Have wok will travel


Cookery to Keith Floyd is the result of religion, geography and war. Mathures Paul marinades his career

When satellite television arrived in India, two personalities inspired men to enter kitchens — Keith Floyd and Martin Yan. While some men lost a finger or two trying to outdo Yan, others went a bit tipsy watching Floyd sip wine and rustle up delicacies in natural surroundings. After all these years, Floyd, with his bow tie and smooth talk, remains a favourite among television viewers.
Floyd’s definition of cooking is best described in A Feast of Floyd: “Cooking is an art and patience a virtue... Careful shopping, fresh ingredients and an unhurried approach are nearly all you need. There is one more thing — love. Love for food and love for those you invite to your table. With a combination of these things you can be an artist — not perhaps in the representational style of a Dutch master, but rather more like Gauguin, the naïve, or Van Gogh, the impressionist. Plates or pictures of sunshine taste of happiness and love.”
Born in Somerset in 1943, he has written more than 20 books and hosted 19 “Floyd” series for television viewers across the globe. Floyd’s stint in the army, which the film Zulu made him undertake, shaped his future. “When I was based in Germany, I had a copy of Elizabeth David’s cookery book. I persuaded our mess cook to change the boring old style of cooking to a more innovative one. Corporal Feast, who was our mess cook, willingly adapted my suggestions. So, instead of boring old roasts and stodgy soups, we introduced things like jugged hare, coq au vin and on special nights, but not to do with Elizabeth David, curry nights. In those many long years ago, we fried our popadoms, instructed the mess cooks to prepare naan bread and made wonderful mutton curries served with natural yogurt, fresh herbs and spices. But, I was not an army cook, I was a lieutenant in the Royal Tank Regiment, I just had an overwhelming interest in cooking,” says Floyd.
Once his Army days were over, he worked in London and France as a barman, dishwasher, vegetable peeler and in other capacities. By 1971 he owned three restaurants in Briston, which he later sold to buy a boat called Flirty. “I still prepare a rich, red wine sauce chicken casserole with baby onions, mushrooms and little pieces of bacon or pork. It is an enduring dish. It can, of course, be prepared without the bacon or pork,” he adds, recalling his yesteryears.

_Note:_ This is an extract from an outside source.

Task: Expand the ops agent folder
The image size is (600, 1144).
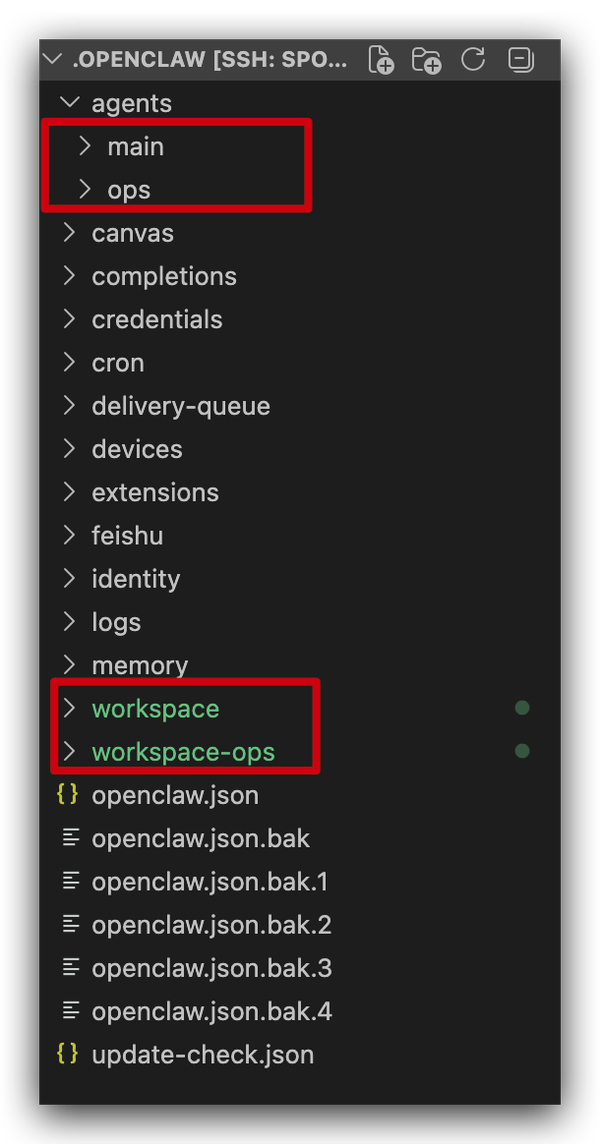Action: point(85,189)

An adventurer, Floyd constantly bought and sold restaurants. In 1991, he bought Floyd’s Inn Tuckenhay Devon, which he sold in 1996 and moved to Kinsale in Ireland. In 1997, he shifted base to Marbella in Spain and, finally by 2000, he was settled in the south of France.
The Indian summer has always mesmerised the bow-tied chef. Unlike most visitors to India, he doesn’t have inhibitions about street food. “Gosh, I have travelled from Kerala, to Goa, to Kolkata, to Mumbai, to Jaipur and Amritsar and more. I have travelled throughout India and enjoyed the street food, the restaurant food, the subtleties of coconut milk and oil in south India and the mustard seed oil in Kolkata. It is a dazzling country with an exquisite range of food.”
Leaving behind treacle tart, Irish potato cakes, Lancashire hot-pot and pigeon pie, he is game anytime to sample Asian cuisine. “In all my travels, and I have been almost everywhere, I was passionately inspired by the various preparations of Asia, in this I have to include India as well as Thailand and Vietnam, for the flavours and diversity. I do, however, have a love for Mediterranean cuisine… When I visited India, I loved the fact that there were so many varieties of vegetable dishes, but no one was referred to as vegetarians. It was just part of the huge choice of superb dishes. But if you are going to be extravagant and stupid and fill yourself with meat, you are a fool. Eating must always consist of a balanced diet.”
Cookery to him is the “result of religion, geography and war. The spice wars influenced the gastronomic landscape of our current day life. I had the most magnificent journey throughout India four or five years ago when I filmed a television series. The experience opened my eyes to the dazzling diversity of Indian cuisine, whether it was a smart restaurant or a street hawker, I just enjoyed it all.”
And what does he have to say about wine? After all, when BBC first aired him to Indian audiences, the glass was his good friend! “In European cuisine, wine has a particular place in its cold climate to simmer stews. Wine in India and Asia is totally inappropriate. Chillies, ginger, cumin, star anise, garlic and beautiful little red shallots give the excitement to Asian dishes. It is more appropriate to drink salted lassi, sweet lassi, spiced lassi or freshly squeezed lime juice than it is to drink wine. It is a geographical thing.”
Floyd’s first show on television was called Floyd on Fish and it was about cooking fish, catching fish, explaining how men worked hard to catch them. Ever prepared with an exotic recipe, saucepan and warm smile, Floyd is ready to take on a new challenge. “At present I have just written three books, and from April I will be concentrating on my award-winning one man show, which is a countrywide tour of theatres in the UK,” he concludes without divulging much about the show.